Several other articles of this issue also focus on the recent macroeconomic developments. Inflationary pressure, balance of payments pressure and fiscal pressure are recognised as the primary causes of the recent macroeconomic instability in one article. It suggests that a combination of monetary policy, exchange rate policy and tax/expenditure policy measure is required to improve the efficacy of each instrument. Another article identifies the post- Covid crisis and Russia-Ukraine war as the main drivers for the ongoing price hikes in the domestic market and termed it as an imported inflation. Depreciation of taka against dollar, adopted to tackle BOP deficit has further increased import prices and hence cost of production, as it had a similar effect as import tariff hike. Therefore, lowering tariffs and removing Regulatory Duties can be effective measures to remedy the situation and also attract FDI to revitalise exports. In contrast, one article states that only relying on the exchange rate and keeping a constant rate of interest can exacerbate the current economic condition.

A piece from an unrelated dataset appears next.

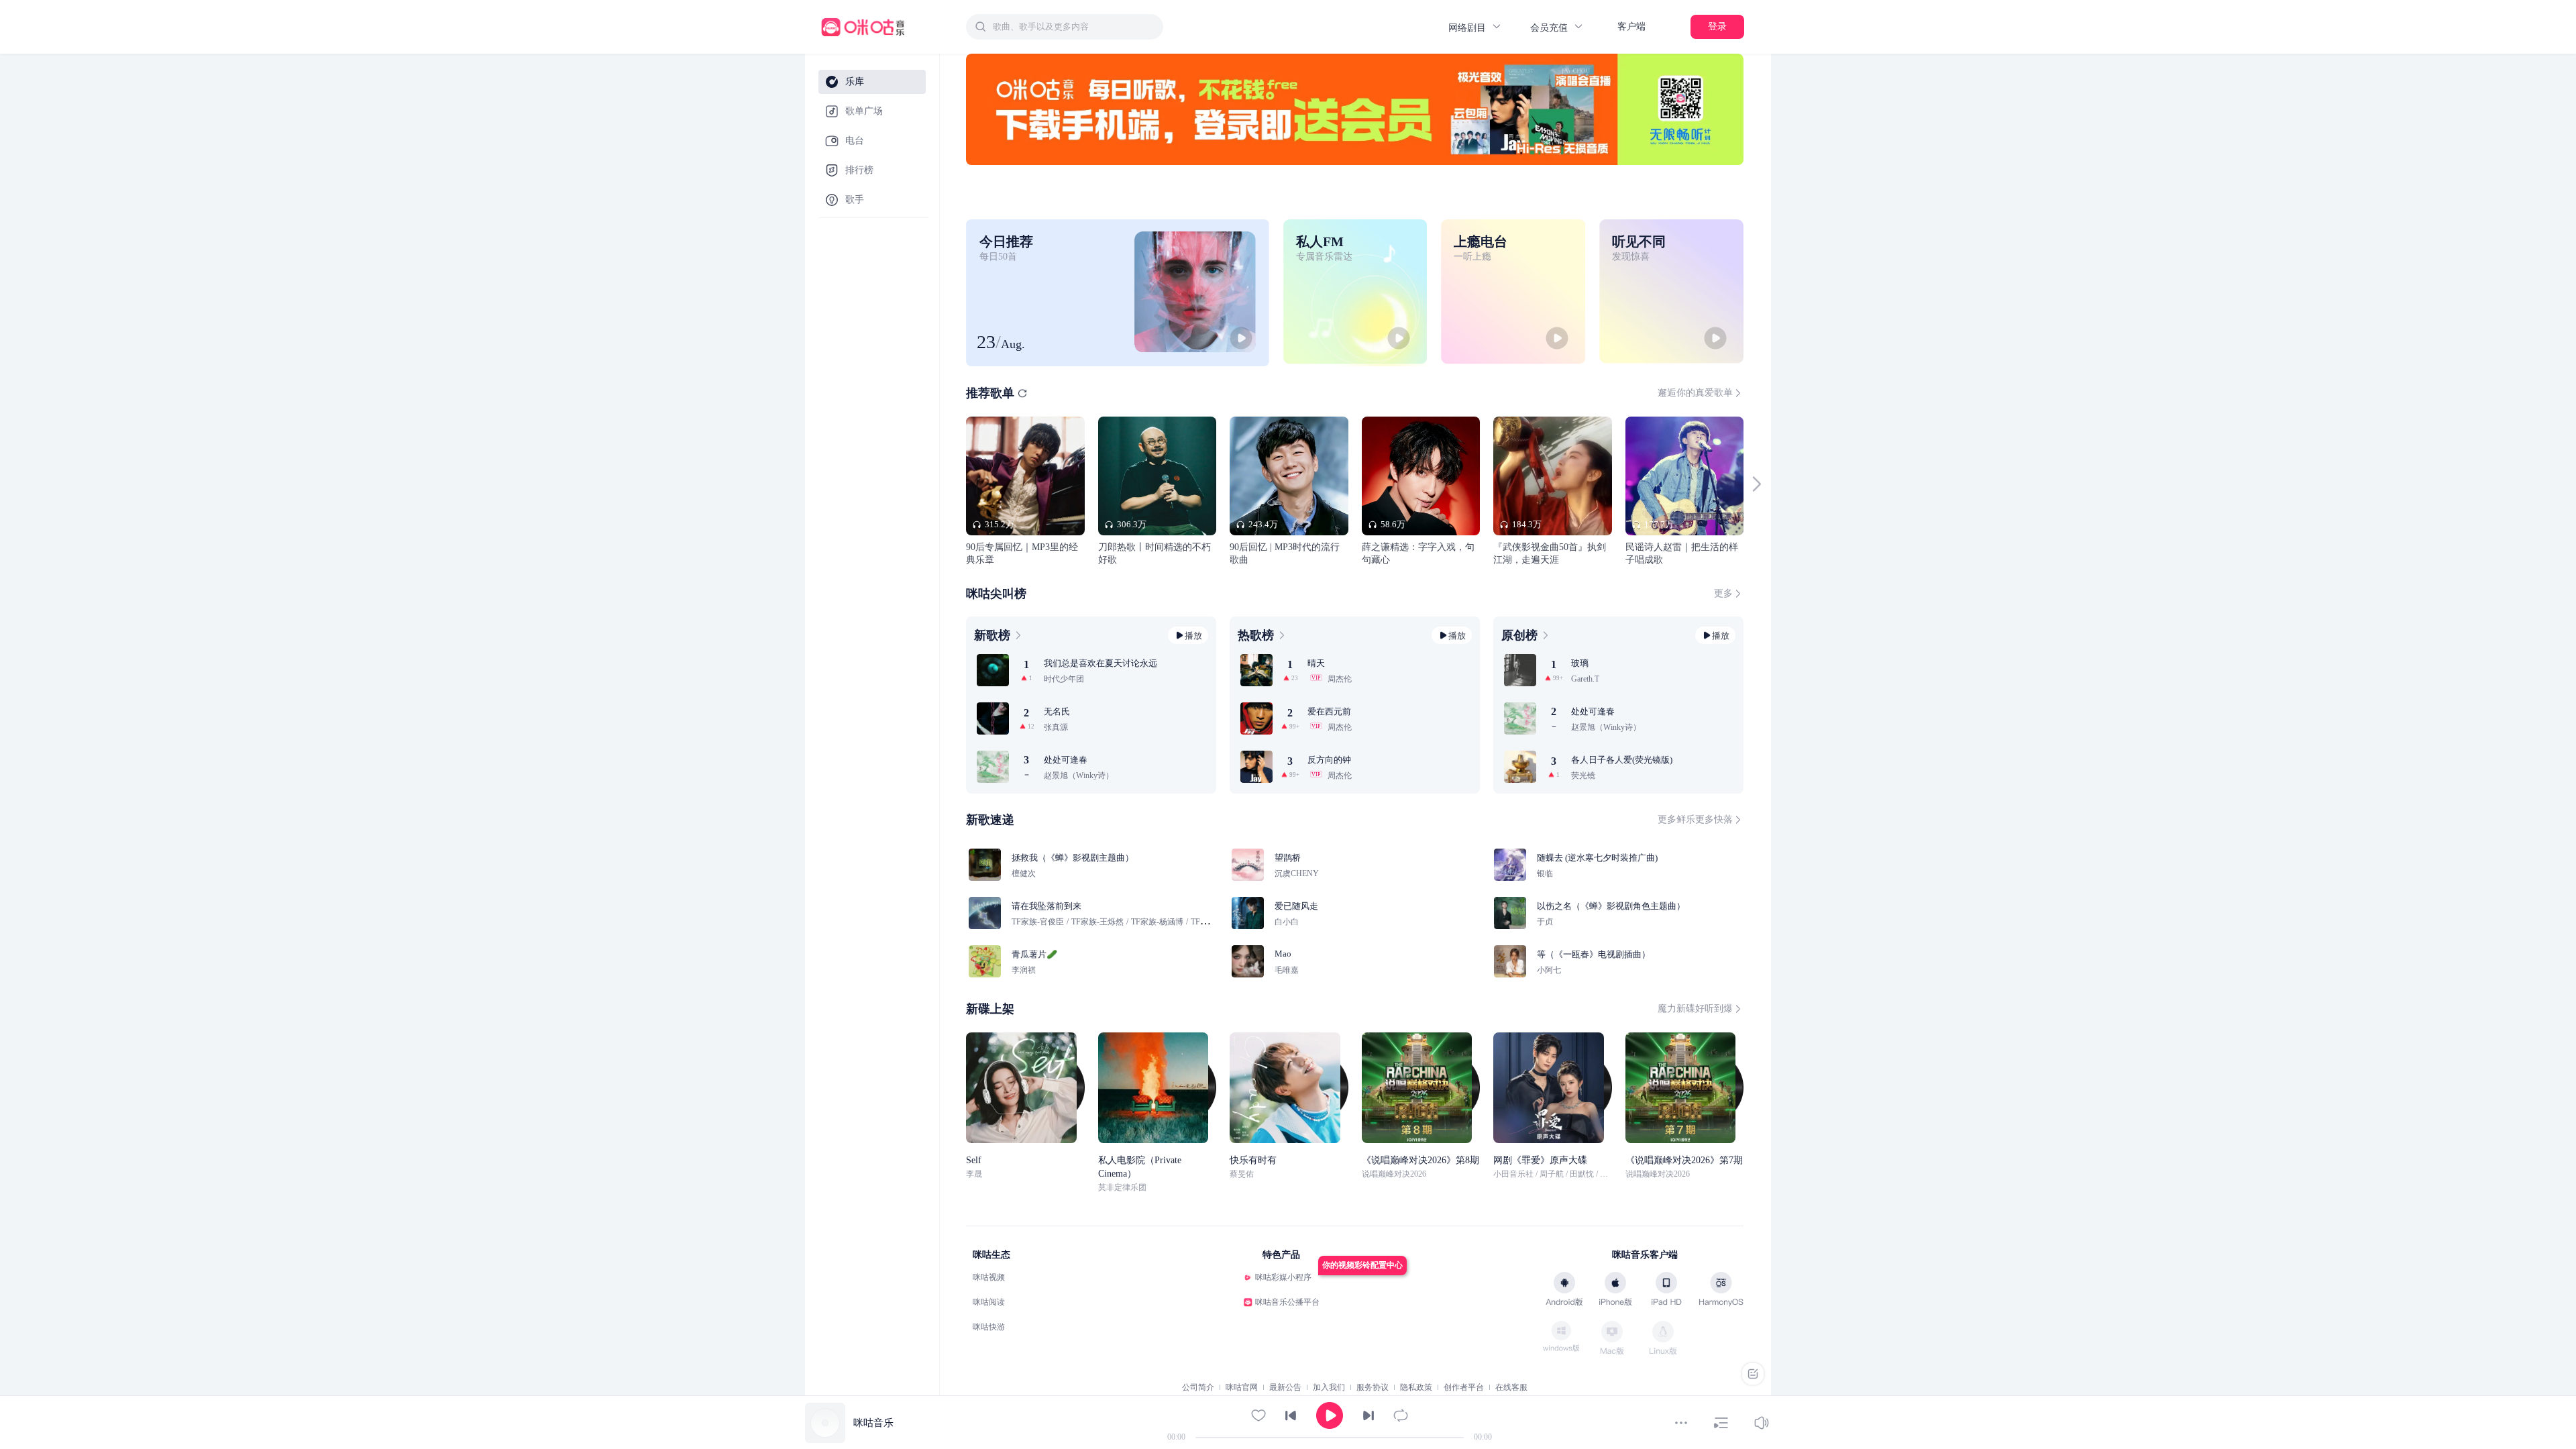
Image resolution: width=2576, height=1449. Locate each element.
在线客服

To avoid that, the interest rate should be increased. In that way, the demand for credit will be lower, and eventually, the foreign reserve and current account crisis will be mitigated.
Another article explains why it is now crucial for the country to increase its revenue. Bangladesh has extremely constrained fiscal space, limiting its ability to spend adequately on health, education and social protection. Increasing macroeconomic resilience and propelling development following the LDC graduation requires generating more revenue from the domestic resources. This issue also includes an article on the need for affordable housing as rapid urbanisation is putting pressure on the housing situation in urban areas, resulting in informal housing, overcrowding and creation/expansion of slums. The article identifies the supply side and demand side factors that are inhibiting the growth of this potential sector at a pace fast enough to meet the growing demand. Ensuring affordable and green housing facilities for the emerging middle-class would require developing a coordinated ecosystem and government support.
This issue’s concluding article evaluates Bangladesh’s marine fisheries growth prospects in light of the WTO agreement. Bangladesh may continue to receive subsidies for illegal, unreported, and unregulated (IUU) fishing, overfished stock fishing, and high seas fishing over the next two years. However, to catch more fish sustainably, it recommends employing non-subsidised measures like low-interest loans, duty-free marine fishing trawler imports, etc.